Nearly three dozen members of Congress, including leaders from both parties, pressed the government to block a Louisiana Indian tribe from opening a casino while the lawmakers collected large donations from rival tribes and their lobbyist, Jack Abramoff.
Many intervened with letters to Interior Secretary Gale Norton within days of receiving money from tribes represented by Abramoff or using the lobbyist's restaurant for fundraising, an Associated Press review of campaign records, IRS records and congressional correspondence found.
And this wasn’t chump change that Democrats, as well as Republicans, got in exchange for their pen-pal campaigns with Norton.
Reid got $66,000 from Abramoff, for example.
Senate Democratic leader Harry Reid sent a letter to Norton on March 5, 2002, also signed by Sen. John Ensign, R-Nev. The next day, the Coushattas issued a $5,000 check to Reid's tax-exempt political group, the Searchlight Leadership Fund. A second Abramoff tribe sent another $5,000 to Reid's group. Reid ultimately received more than $66,000 in Abramoff-related donations between 2001 and 2004.
Now, more Republicans than Democrats, especially higher up the leadership ranks, participated in this. But, with Reid himself signing off, it’s a lot harder for Democrats to raise this as a partisan issue. That means it’s much less likely that, outside any trials, Congress will take any official further looks at it.

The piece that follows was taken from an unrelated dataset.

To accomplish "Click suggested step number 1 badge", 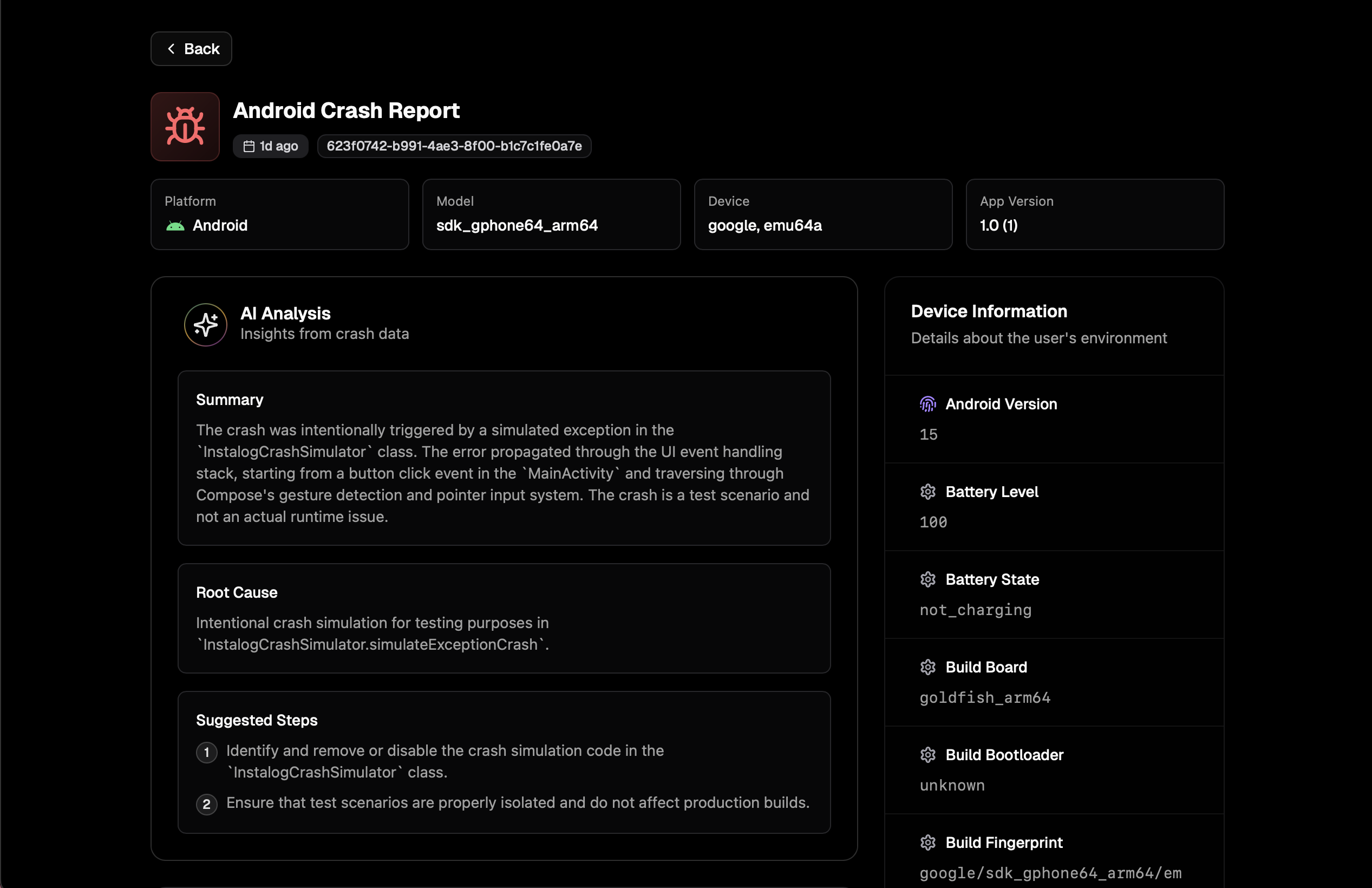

Oh, let’s not have anybody try to defend Reid (and Ensign) on grounds that they were defending Nevada gaming. A number of California Indian tribes, much closer to Las Vegas and Reno than Louisiana is, already have casino gambling.
The one plus? It may put Norton under more pressure to straighten out the 100-year-old plus Bureau of Indian Affairs financial mismanagement problem before she gets criminal contempt charges, with trial, on top of the civil contempt citations she’s already gotten. It may not do that, but there’s always hope.
And, of course, the hidden story is related to that — the continued jerking that many tribes get at the hand of government agencies and elected officials.
Update: I also posted this at Daily Kos, where (as I halfway expected) it drew some degree of flak from the “run the Democrats up the flagpole and salute them” crowd. That's me the contrarian progressive as well as the skeptical one. Not all of the 70-plus comments (including my own) as of 5 p.m. are knee-jerk, but certainly some are.
Update 2, Nov. 21: Now that Abramoff lobbying partner Michael Scanlon has pled guilty to one conspiracy count and has revealed he has been cooperating with the government for five months, I don’t get why Reid doesn’t have a sense of urgency and seriousness about this. (And I would like to see knee-jerk Democrat Kos posters respond to this now.)
Update 3, Dec. 4: In response to a post by Josh Marshall at Talking Points Memo, I did yet more thinking about this, and what follows is taken from what I e-mailed him.
Reid has plenty of Indian casino gambling over his shoulder in California, as I noted above in the original post. Beyond that, he's got more of it in front of him in Arizona. Further away, but still closer than any of the Abramoff-connected tribes, there's a fair amount in New Mexico.
When Angelinos and San Diegans can gamble in the area around Palm Springs rather than Vegas, some rural Louisiana casino isn't going to be any serious ding on Nevada gaming. Besides, many Nevada houses have non-Indian casinos elsewhere -- such as Shreveport/Bossier City, speaking of Louisiana.